We all remember the headlines that came out of last year’s State of the Union address: America is addicted to oil. It’s been a year and the federal government has made little progress in ending our “oil addiction.” But is there even anything the government or the President can do about it? Karen Wayland of the Natural Resources Defense Council and Myron Ebell of the Competitive Enterprise Institute debated the issue on “Morning Call.”
President Bush is expected to discuss America’s oil dependence tonight during his sixth State of the Union address. Ebell worries that Bush is trying to resurrect some of the failed energy policies of the 1970’s. How can our economy have a competitive edge when we’re paying more for our energy, he asks. Ebell also says America’s dependence on Middle Eastern oil is a double-edged sword. Oil-rich Middle Eastern countries are “as beholden to us as we are to them,” and would simply collapse without our economic support, further destabilizing the region.
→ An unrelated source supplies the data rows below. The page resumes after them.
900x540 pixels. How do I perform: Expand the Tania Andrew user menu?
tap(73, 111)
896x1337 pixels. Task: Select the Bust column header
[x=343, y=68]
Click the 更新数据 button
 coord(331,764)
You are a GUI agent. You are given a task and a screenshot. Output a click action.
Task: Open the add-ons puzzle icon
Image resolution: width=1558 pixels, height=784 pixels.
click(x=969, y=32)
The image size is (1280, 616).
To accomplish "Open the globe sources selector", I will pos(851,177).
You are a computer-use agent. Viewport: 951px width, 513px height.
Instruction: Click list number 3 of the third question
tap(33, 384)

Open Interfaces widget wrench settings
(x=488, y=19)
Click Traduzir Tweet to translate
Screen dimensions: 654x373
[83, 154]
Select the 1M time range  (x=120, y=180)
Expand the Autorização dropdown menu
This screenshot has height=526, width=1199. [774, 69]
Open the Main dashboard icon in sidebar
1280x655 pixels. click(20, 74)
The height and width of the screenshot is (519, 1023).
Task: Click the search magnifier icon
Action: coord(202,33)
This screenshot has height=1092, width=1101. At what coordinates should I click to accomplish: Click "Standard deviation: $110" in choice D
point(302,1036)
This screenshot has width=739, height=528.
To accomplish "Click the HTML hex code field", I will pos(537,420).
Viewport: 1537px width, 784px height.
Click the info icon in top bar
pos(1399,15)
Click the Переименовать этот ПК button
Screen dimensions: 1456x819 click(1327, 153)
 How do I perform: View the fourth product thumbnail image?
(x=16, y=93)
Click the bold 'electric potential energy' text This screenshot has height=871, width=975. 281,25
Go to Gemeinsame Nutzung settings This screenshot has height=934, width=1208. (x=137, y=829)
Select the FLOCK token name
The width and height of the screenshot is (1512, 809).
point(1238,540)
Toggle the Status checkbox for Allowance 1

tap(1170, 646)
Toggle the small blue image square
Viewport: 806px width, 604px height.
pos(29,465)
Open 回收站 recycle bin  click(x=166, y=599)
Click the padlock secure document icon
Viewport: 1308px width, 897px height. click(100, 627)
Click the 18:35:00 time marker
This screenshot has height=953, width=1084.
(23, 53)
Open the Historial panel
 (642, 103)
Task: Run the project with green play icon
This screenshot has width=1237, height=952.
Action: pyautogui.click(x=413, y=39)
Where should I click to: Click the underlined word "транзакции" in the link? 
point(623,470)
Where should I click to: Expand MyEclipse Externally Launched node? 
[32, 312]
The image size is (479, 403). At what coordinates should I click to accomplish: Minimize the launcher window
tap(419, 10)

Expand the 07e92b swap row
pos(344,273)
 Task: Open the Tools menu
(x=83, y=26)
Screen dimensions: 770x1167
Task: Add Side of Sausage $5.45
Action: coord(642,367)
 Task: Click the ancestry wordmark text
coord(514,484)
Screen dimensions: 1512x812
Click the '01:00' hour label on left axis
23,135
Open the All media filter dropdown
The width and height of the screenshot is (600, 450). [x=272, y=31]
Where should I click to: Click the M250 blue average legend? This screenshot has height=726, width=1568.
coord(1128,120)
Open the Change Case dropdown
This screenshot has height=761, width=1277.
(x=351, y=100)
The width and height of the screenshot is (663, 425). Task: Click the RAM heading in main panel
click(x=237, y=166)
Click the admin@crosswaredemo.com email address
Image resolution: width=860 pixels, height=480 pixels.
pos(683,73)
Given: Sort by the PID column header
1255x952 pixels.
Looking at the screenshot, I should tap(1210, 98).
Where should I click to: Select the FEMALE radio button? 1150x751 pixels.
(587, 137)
As for energy efficiency, Wayland says there is a myriad of policies the President could put in place that he has failed to enact. He could increase miles per gallon standards in automobiles and enforce the appliance efficiency standards that the Department of Energy is required to keep. These are just a couple of examples of enactment's that would save consumers money at the gas pump and on their electricity bills, Wayland says. She points to refrigerators as an example of an appliance that was once costly and very energy-inefficient, but thanks to energy standards and ingenuity is now a product that is relatively cheap and very efficient for consumers.